Where do stories live?

What stories do the materials inspire?

When using the materials, what memories are awakened?

At Opal School, Story Workshop takes place four or five days a week and lasts up to 90 minutes each day. We invite children to find and write their stories. We set up spaces and materials to inspire and entice children. Materials like blocks, paint, water, sand, colored pencils, and loose parts collage become the vehicles for the children’s stories and act as inspiration as they capture them.

There are five elements that make up the structure of Story Workshop which include: preparation, provocation, invitation and negotiation, story creation, and story congress. I’d like to give you an overview of each of those elements.


Story Workshop begins with preparation, which often happens before the children arrive and includes teachers examining our own beliefs and assumptions, making visible our own thoughts, questions, and ideas, setting intentions, preparing the physical environment including the organization of materials, preparing for the organization of time and space, preparing systems of organization for documentation and assessment, and wondering about the children themselves.


Within each of these pieces of preparation, there are questions I try to ask myself to guide and clarify my thinking.

  • Examining my beliefs and assumptions
    • What do I believe about children? What assumptions do I carry? How will I pay attention to how those beliefs and assumptions show up in my practice?
  • Making visible my thoughts, questions, and ideas
    • What are my teacher-research questions? What am I genuinely curious about exploring with the children I work with?
  • Setting intentions
    • What is guiding the decisions I make? What will I pay attention to? What do I want the children to learn? What am I expected to support them to learn?
  • Preparing the physical environment, including the organization of materials
    • What do I want the physical environment to communicate to the children? How can I create an environment that supports children to express the stories they have to tell, to share their gifts with a community of peers, and to learn by experience what it means to participate? What materials will be available to support this? How will the materials be organized so they are accessible, flexible, and inspiring?
  • Preparing for the organization of time and space
    • When in our schedule will Story Workshop happen? What time will it start, how long will it last, and how many days in the week will it occur?
  • Preparing systems of organization for documentation and assessment
    • How will I organize my time to listen to the children’s stories? What tools will I use (journals, cameras, audio recording devices)? How will I keep track of and organize what I notice about children’s choices, experiences, and skill development?
  • Wondering about the children themselves
    • Who are these children? Where have they been? What do they care about? What are they curious about? How will I learn more about them? How will I support them to learn more about one another?

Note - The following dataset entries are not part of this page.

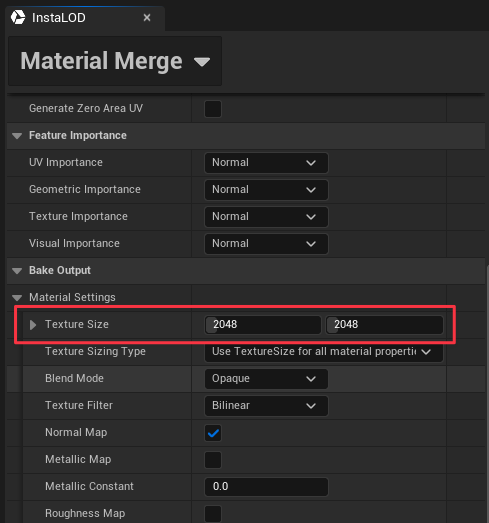This screenshot has width=489, height=523.
Task: Open Texture Filter dropdown showing Bilinear
Action: tap(266, 406)
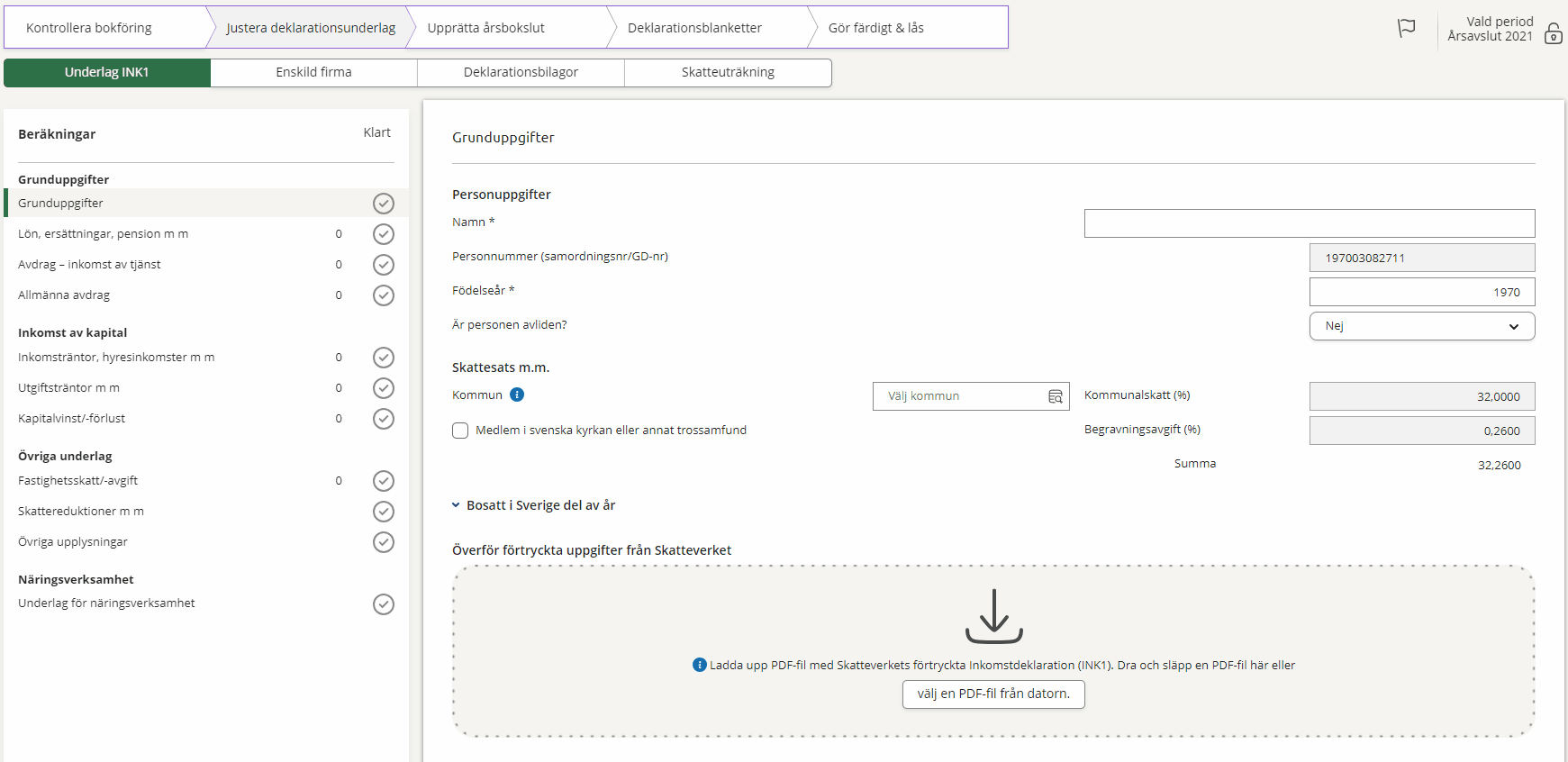
Task: Click the flag icon in top bar
Action: pyautogui.click(x=1406, y=28)
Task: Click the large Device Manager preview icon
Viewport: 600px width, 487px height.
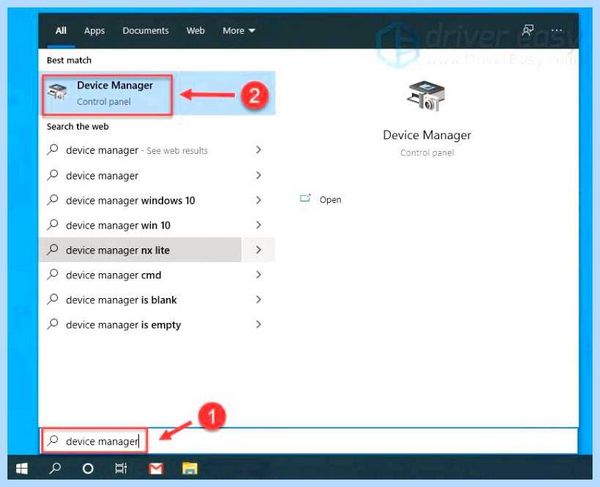Action: click(426, 96)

As we continue to move through this Module, you’ll be invited to look more closely at and answer these questions for yourself.


A provocation is a question that is introduced to children to engage and support their interests and curiosities. Although a provocation can be offered to a small group or individual, Story Workshop often begins with the whole group thinking together about a provocation (in Writer’s Workshop, this part of the day would be called the mini-lesson). Because we view learning not as isolated or individual, but as a collaborative and creative process, we invite children to think, connect, be inspired, share ideas, question, wonder, and create, and we do so through provocations. A provocation can be a question about a mentor text, a child’s story, a situation, a new material, the environment, a concept or skill and more.

We select provocations based on what we know about our students, their interests, and abilities. The provocation may be selected based on a concept or skill that we are introducing based on the curriculum expectations for our school. As in all areas of curriculum, we work to find balance within the tension that can occur between children’s interests and society’s expectations. Provocations will look different from day to day and year to year because they aren’t a predetermined set of lesson plans, but a response to what we observe.

When planning provocations we might ask ourselves:

What do I notice are the strengths, interests, and curiosities of the children I teach?

What are the children already doing? How might I build off those interests to engage their curiosities further?

What are the connections between my own intentions and what I notice the children doing?

What have I heard the children say that I might bring back to them to provoke further thinking?

What kinds of shared language and understanding do I hope we will create together?

Our work in Story Workshop is to support children to see themselves as authors. Author Frank Smith suggests that it is about inviting children to view themselves as members of a “Literacy Club.” A provocation is an invitation to join that “club”:  to see the work of mentor authors and think, “that’s what I do. I am an author.” When we support children to belong to the “club,” when we believe in what children do and together get excited about and study what mentor authors are doing, we naturally build a bridge between children and mentor authors.

A provocation can be an invitation to join the “literacy club” even when it is intended to provide opportunities to learn important skills such as concepts of print, letter recognition, vocabulary development, and grammar that we know young authors need to learn. Valuing inquiry and listening means valuing the meaning children are making–and the development of skills can be a part of this. When we are planning to offer provocations, we are working to take responsibility for creating context that will have meaning to every child.


After we’re all gathered together for the provocation, we invite children to join the author’s “club” by doing what authors do – to discover what it is that they care about and to tell their stories.

The invitation and negotiation part of Story Workshop lasts only a few minutes, but it is essential in supporting our intentions and also in supporting children to become more metacognitive of their own processes and intentions. This time is a transition from a whole group dialogue to individual or small group story creation and a time for zooming in on each individual’s intentions and plans for the day.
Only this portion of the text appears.